PROBLEM REQUIREMENTS: Exactly as they stand, copy the lines from the one containing "The height and" to the final line of the data; leave out the pictures.

[Stored data]
-- Opening Marker --
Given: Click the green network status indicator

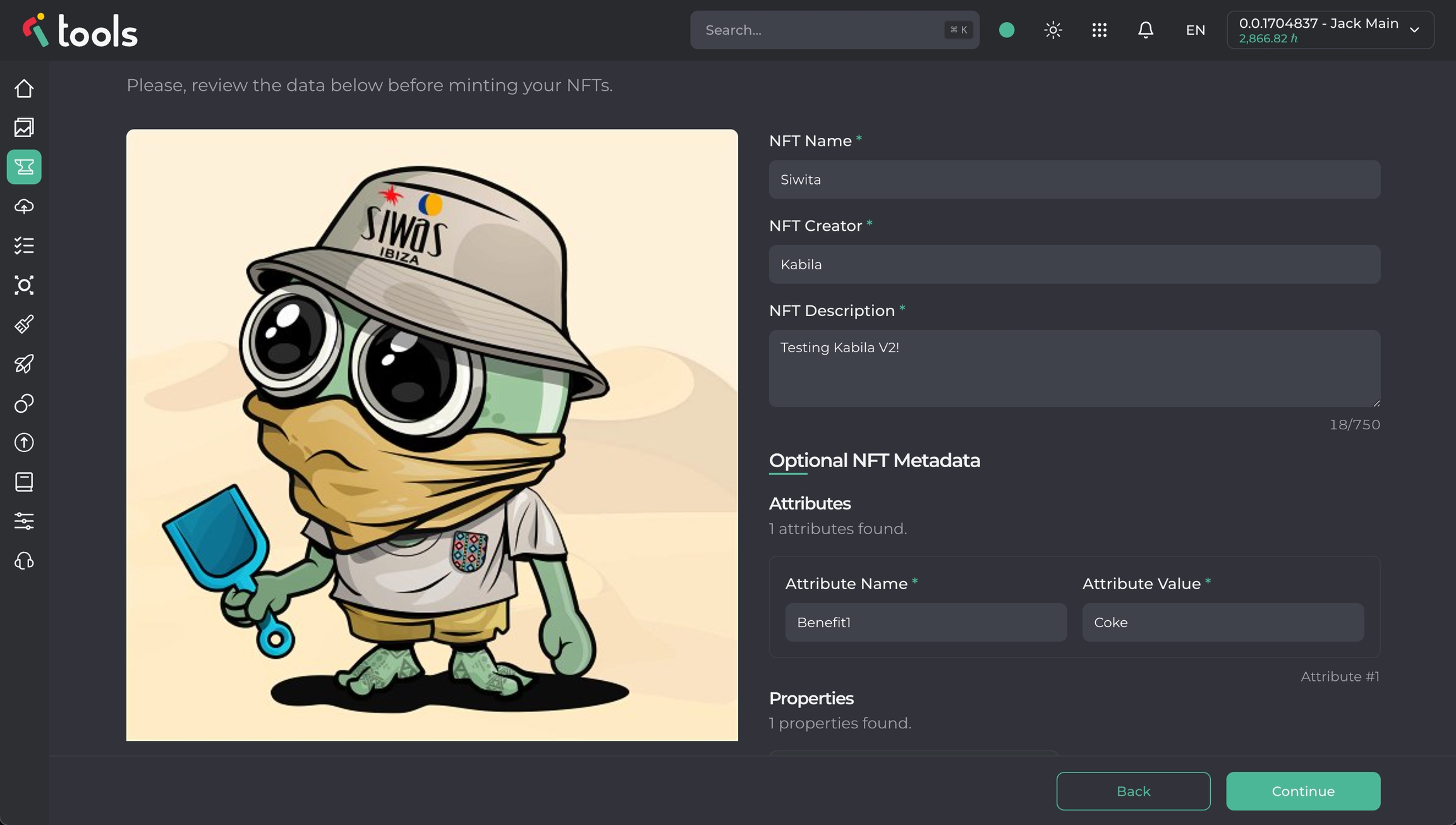Looking at the screenshot, I should [x=1007, y=30].
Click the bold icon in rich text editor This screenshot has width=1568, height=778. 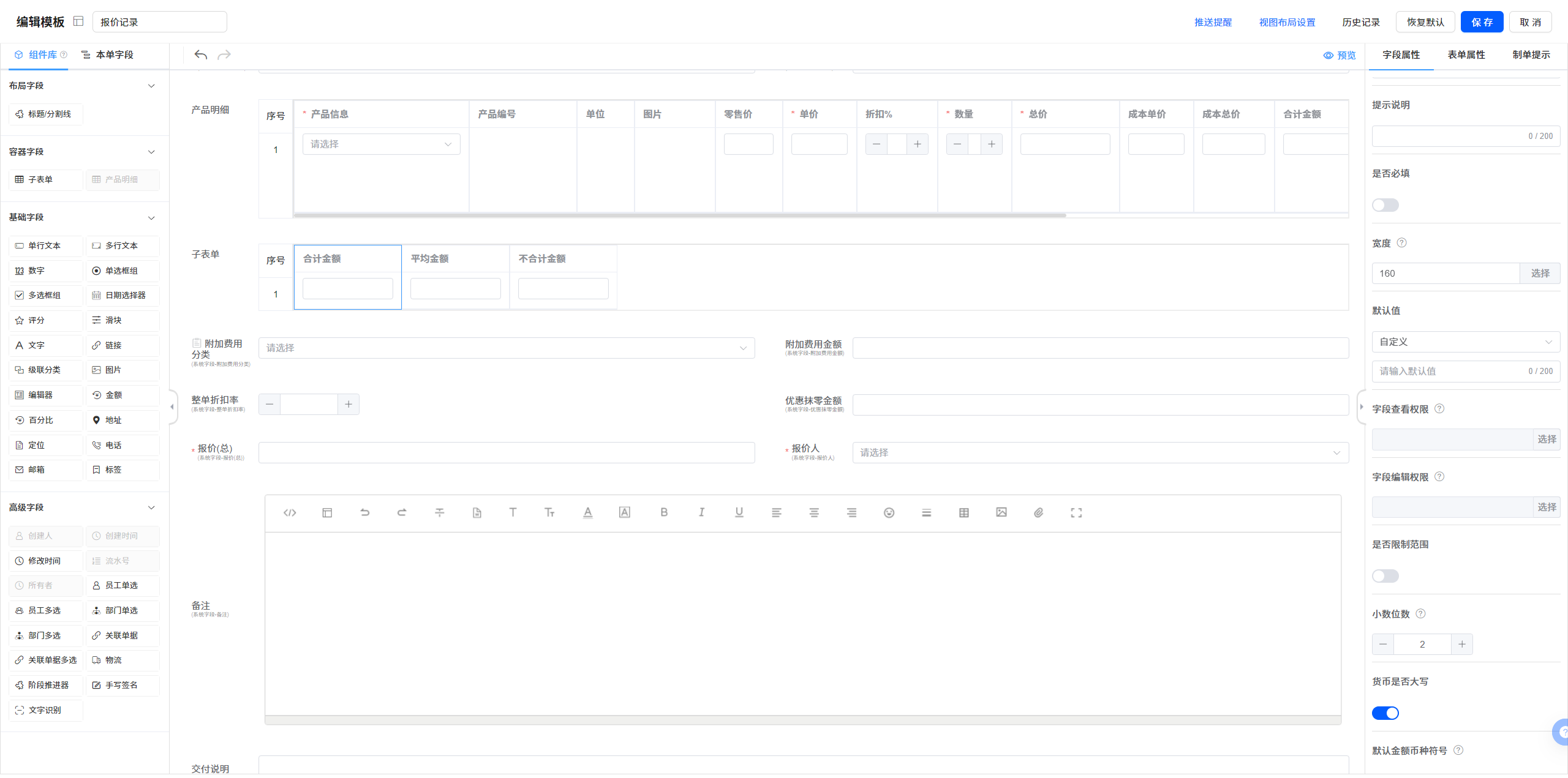[663, 512]
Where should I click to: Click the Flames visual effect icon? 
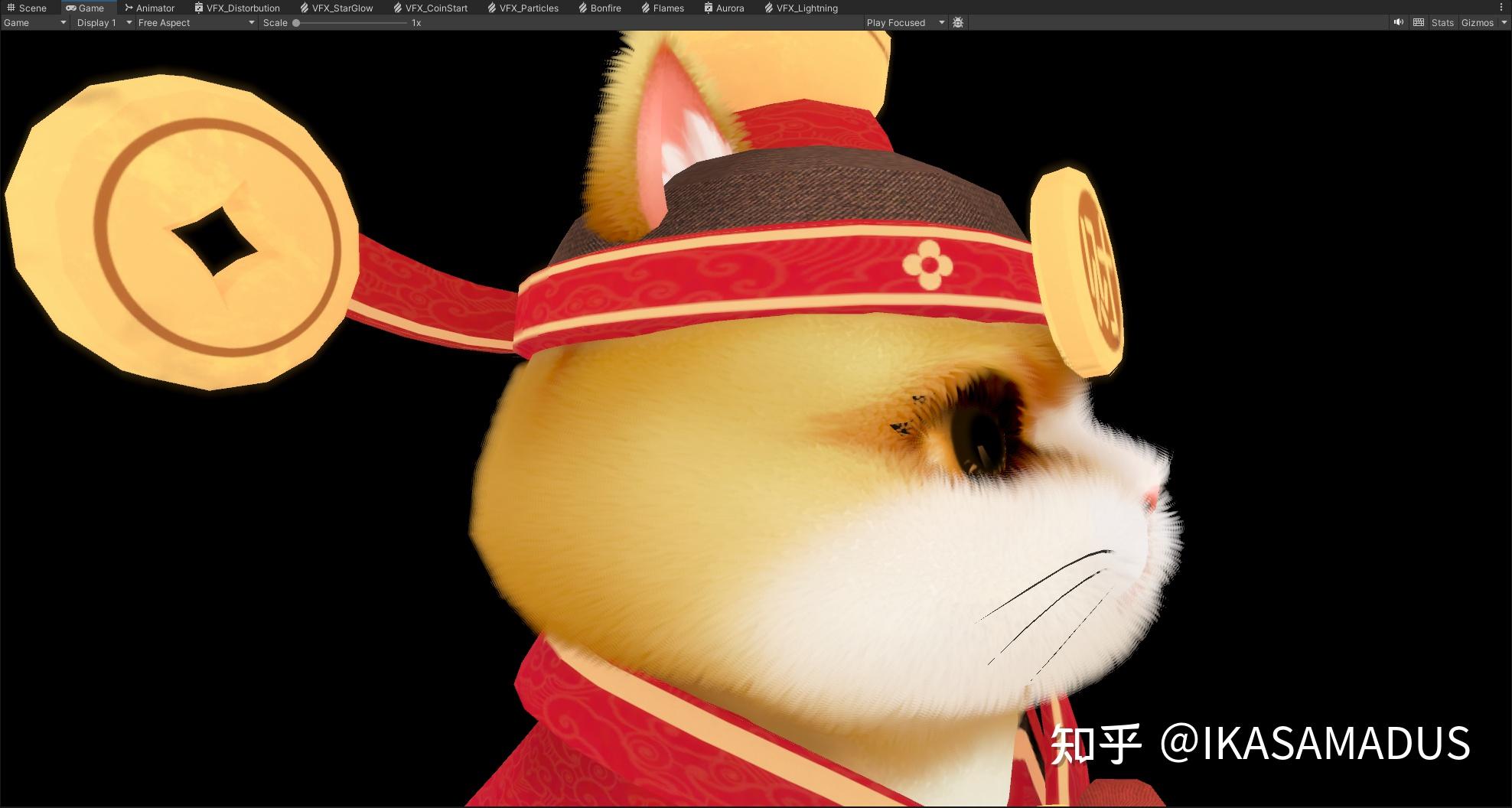[x=645, y=8]
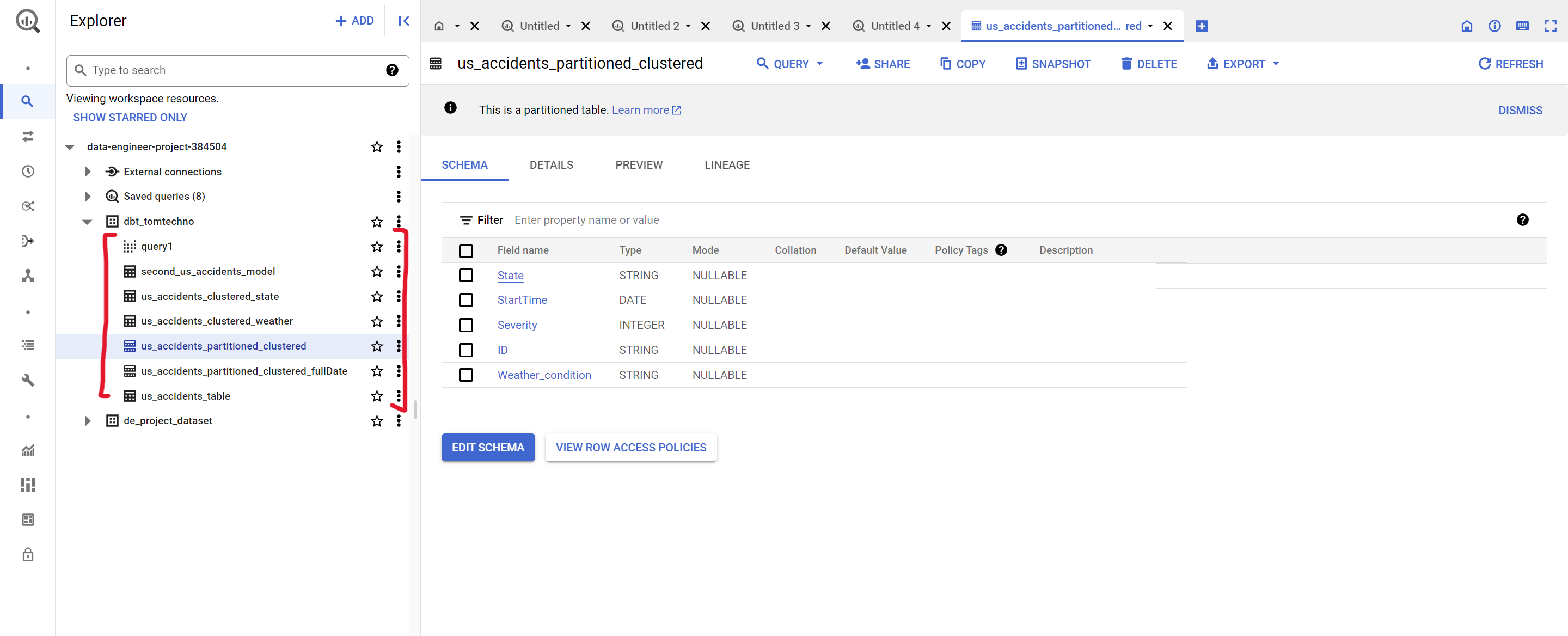
Task: Click the wrench administration icon in the sidebar
Action: click(x=28, y=381)
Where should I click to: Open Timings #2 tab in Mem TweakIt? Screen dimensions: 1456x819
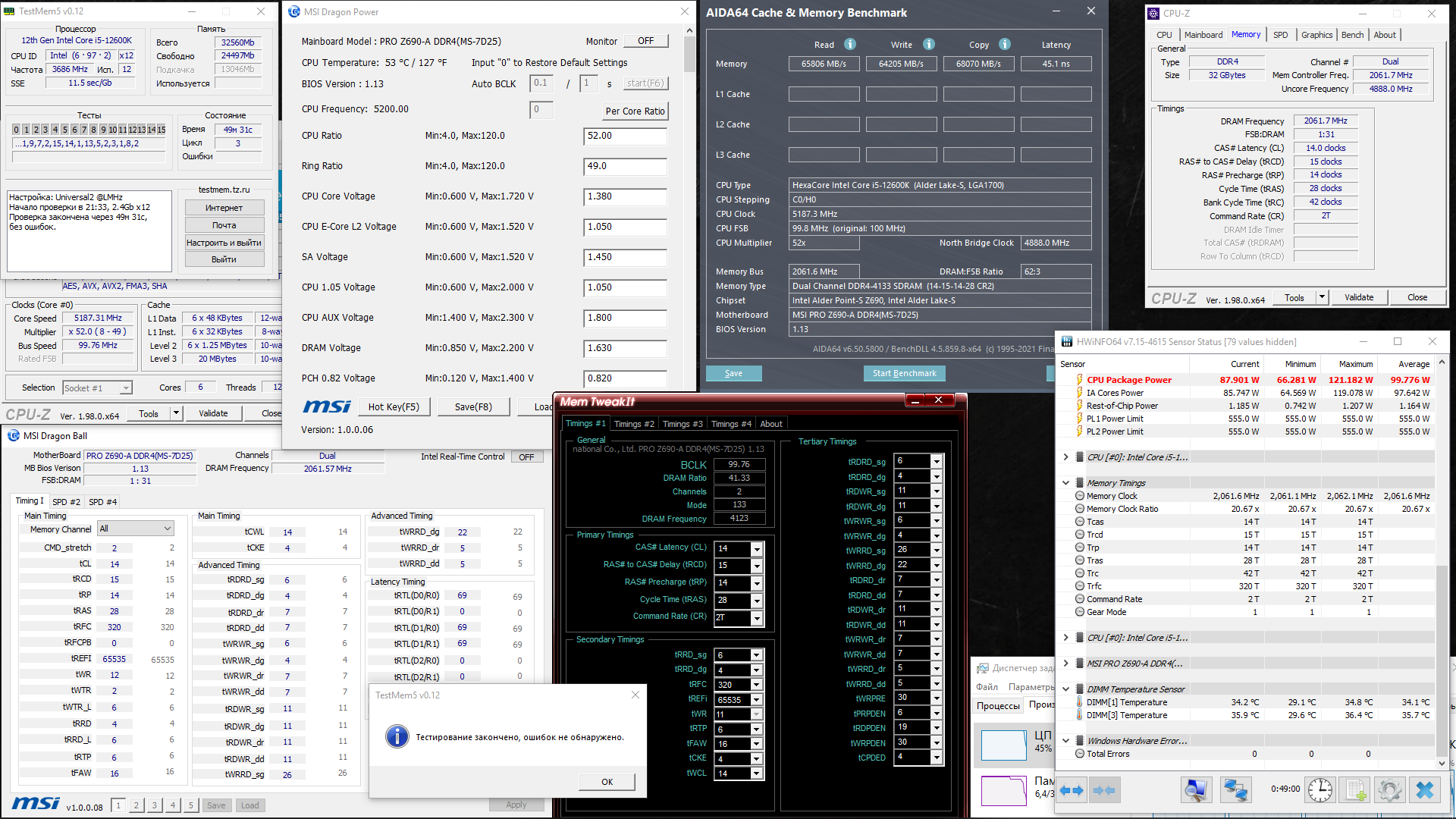tap(633, 424)
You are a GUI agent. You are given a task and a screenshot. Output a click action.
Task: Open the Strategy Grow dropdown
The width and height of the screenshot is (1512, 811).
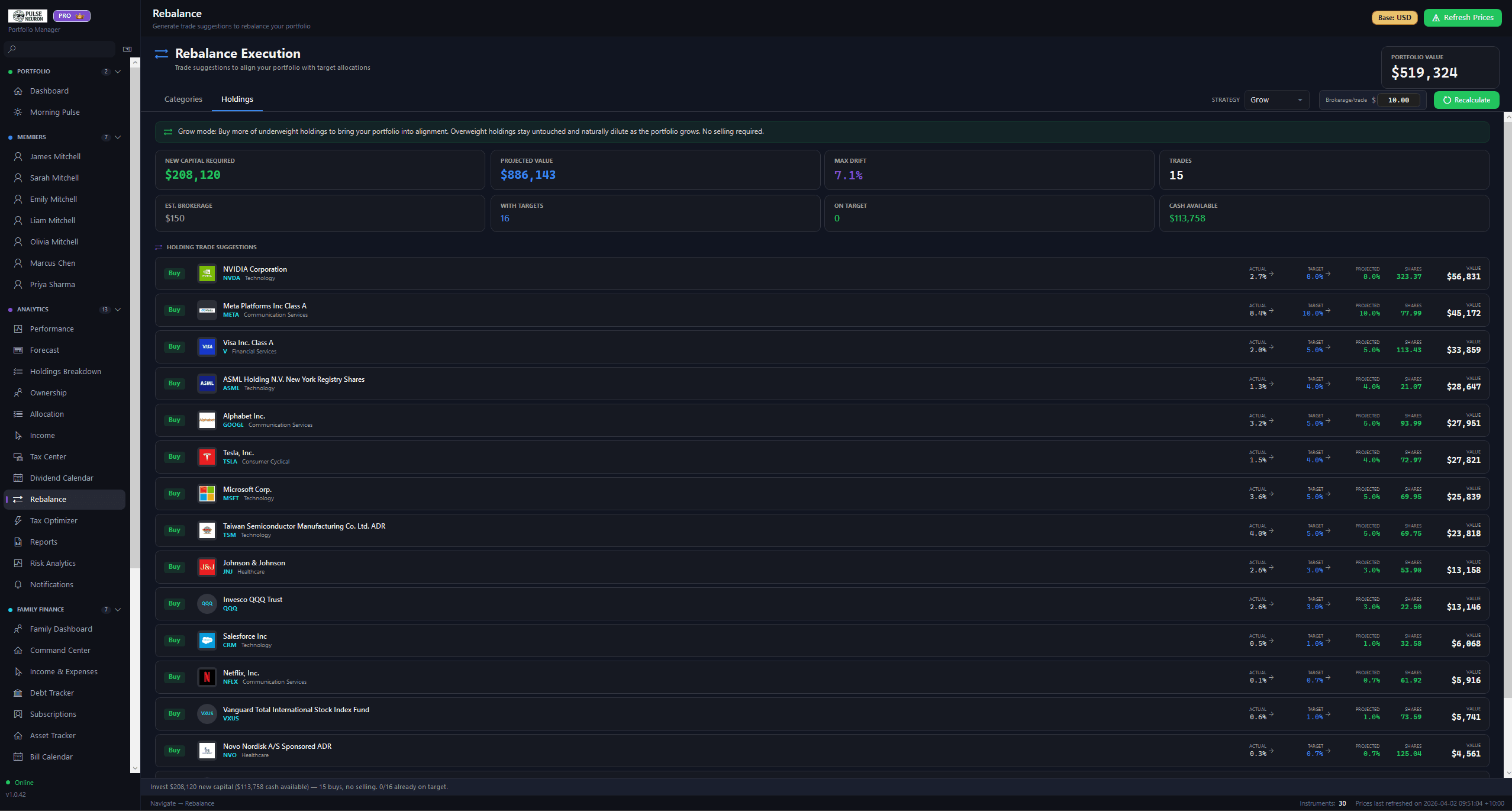click(x=1276, y=100)
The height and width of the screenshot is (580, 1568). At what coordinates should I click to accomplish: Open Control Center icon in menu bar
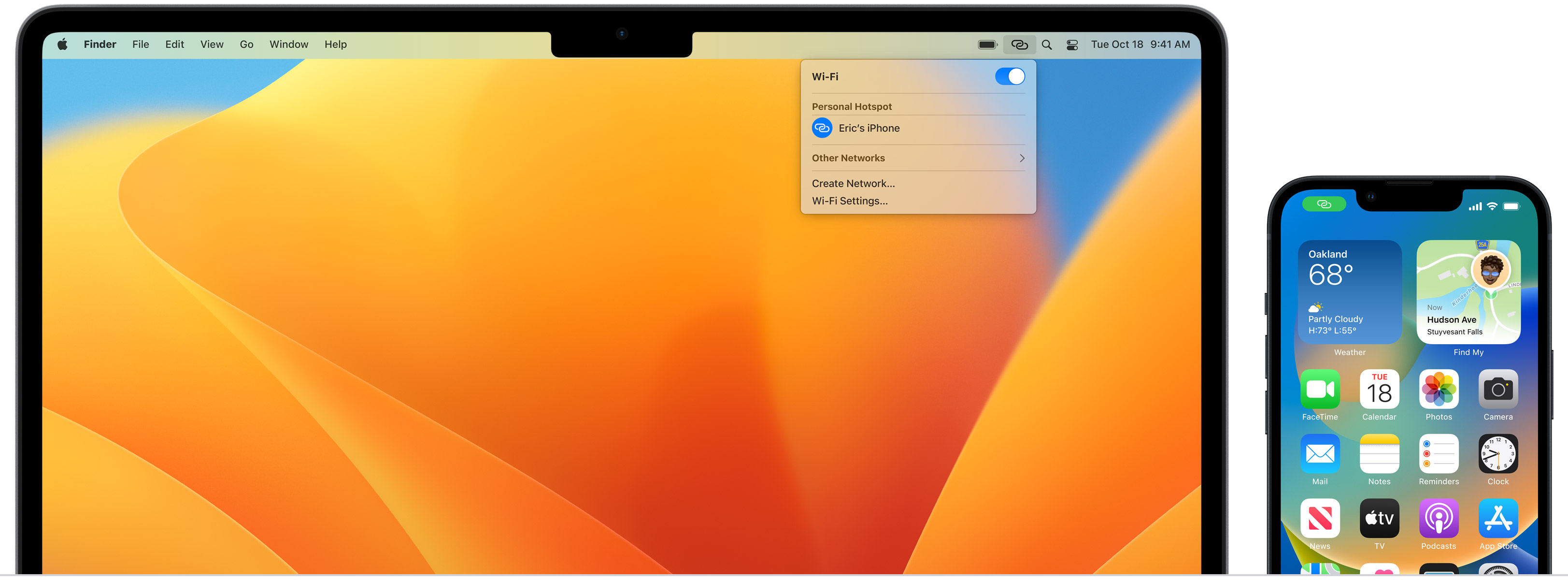(1072, 44)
-- Closing Marker --
OUTPUT OF THE EXERCISE:
The height and width of the screenshot is (580, 1568). At what coordinates should I click to accomplish: Open Control Center icon in menu bar
(1072, 44)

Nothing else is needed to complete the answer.